The Supreme Court today allowed the Election Commission to proceed with its Special Intensive Revision (SIR) of electoral rolls in poll-bound Bihar. In its observations, the Court noted that it holds a prima facie opinion that, in the interest of justice, the Election Commission should also consider accepting key identity documents such as Aadhaar, Ration Card, and Voter ID card during the ongoing revision process.

Aadhaar, ration cards, and an identity card issued by the Election Commission itself should be considered as valid documents to re-verify voters’ identities – a process that has been allowed to continue – ahead of the Bihar election this year, the Supreme Court observed Thursday.

“In our opinion it will be in the interest of justice if these three are included,” the court said.

The observation came after a high-stakes hearing over a ‘special intensive revision’ of the state’s electoral roll, an exercise criticised as “arbitrary” and “discriminatory” in forcing only voters registered after 2003 to to re-verify themselves and to do so without using common government IDs like the Aadhaar or even the poll panel’s own Electoral Photo Identity Card.

Approached by a clutch of petitioners – including the Association for Democratic Reforms and Trinamool Congress MP Mahua Moitra, who said she feared a similar exercise before the election in Bengal next year – the court also asked three important questions of the poll panel.

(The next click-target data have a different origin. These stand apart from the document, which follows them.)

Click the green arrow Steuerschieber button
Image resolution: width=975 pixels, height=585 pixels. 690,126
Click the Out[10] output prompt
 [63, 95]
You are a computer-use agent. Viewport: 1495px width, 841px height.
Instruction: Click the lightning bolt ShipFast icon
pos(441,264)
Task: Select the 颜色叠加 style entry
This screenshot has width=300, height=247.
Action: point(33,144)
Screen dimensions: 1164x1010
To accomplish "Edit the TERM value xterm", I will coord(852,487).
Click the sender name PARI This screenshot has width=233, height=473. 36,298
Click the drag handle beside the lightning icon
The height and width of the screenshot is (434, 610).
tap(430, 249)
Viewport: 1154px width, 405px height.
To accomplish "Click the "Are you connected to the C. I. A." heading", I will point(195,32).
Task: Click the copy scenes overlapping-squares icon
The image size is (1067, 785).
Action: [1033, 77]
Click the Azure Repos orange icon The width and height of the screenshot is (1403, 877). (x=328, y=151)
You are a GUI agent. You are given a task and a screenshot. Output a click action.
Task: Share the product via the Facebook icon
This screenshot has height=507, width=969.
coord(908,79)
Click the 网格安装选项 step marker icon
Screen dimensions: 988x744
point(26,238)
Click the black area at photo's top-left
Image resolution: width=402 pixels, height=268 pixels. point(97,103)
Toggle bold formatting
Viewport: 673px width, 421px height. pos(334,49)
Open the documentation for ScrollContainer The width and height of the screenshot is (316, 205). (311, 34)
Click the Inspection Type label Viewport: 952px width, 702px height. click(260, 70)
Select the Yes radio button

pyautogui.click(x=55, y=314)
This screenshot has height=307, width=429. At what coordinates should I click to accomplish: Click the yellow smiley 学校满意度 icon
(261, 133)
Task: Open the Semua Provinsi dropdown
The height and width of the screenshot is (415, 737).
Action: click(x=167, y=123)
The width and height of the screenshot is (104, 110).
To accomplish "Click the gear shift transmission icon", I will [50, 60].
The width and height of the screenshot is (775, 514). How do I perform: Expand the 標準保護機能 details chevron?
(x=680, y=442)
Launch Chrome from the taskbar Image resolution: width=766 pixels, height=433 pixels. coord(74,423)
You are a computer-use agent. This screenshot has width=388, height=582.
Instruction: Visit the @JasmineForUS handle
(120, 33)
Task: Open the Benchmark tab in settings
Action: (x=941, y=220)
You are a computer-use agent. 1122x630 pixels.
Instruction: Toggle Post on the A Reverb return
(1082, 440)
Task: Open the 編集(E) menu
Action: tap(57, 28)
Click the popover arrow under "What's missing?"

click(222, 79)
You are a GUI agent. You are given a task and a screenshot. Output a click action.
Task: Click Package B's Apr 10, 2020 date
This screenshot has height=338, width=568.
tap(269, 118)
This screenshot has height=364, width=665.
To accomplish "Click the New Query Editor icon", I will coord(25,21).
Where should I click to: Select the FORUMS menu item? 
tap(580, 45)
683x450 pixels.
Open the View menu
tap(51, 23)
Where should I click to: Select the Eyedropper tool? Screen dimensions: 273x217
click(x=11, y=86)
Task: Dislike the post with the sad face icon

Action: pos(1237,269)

These included asking the EC to explain which section of the law – the Representation of Peoples Act – allowed it to conduct this exercise. “There is either ‘summary revision’ or ‘intensive revision’. Where is ‘special intensive revision’?” the poll panel was asked.

The Court observed that revision of Electoral Rolls by the Election Commission in Bihar is within the mandate of the constitution, but has questioned the timing of the Special Intensive Revision (SIR). The court asked why the exercise is being connected to Bihar assembly elections and why it can not be done for the whole country irrespective of the elections.  A bench of Justice Sudhanshu Dhulia and Justice Joymalya Bagchi has remarked that the poll body should have acted earlier on the matter if it was to check citizenship.

The petitioners have raised questions on the Commission’s exclusion of Aadhaar Card from the list of documents in the SIR. The poll body argued that the citizenship needs to be checked for being a voter in India and Aadhaar can not be used as proof of citizenship. On this, the Court remarked that the electoral body should have acted earlier if it was to check citizenship under the exercise.  The Apex Court also added that the issue of citizenship is within the domain of the Ministry of Home Affairs. 

On Monday,  the  Top Court had agreed to urgently list the batch of pleas against the Commission’s Special Intensive Revision in Bihar. Several petitions have been filed before the court claiming that if the poll body order directing on SIR is not set aside, it can arbitrarily and without due process disenfranchise lakhs of voters from electing their representatives.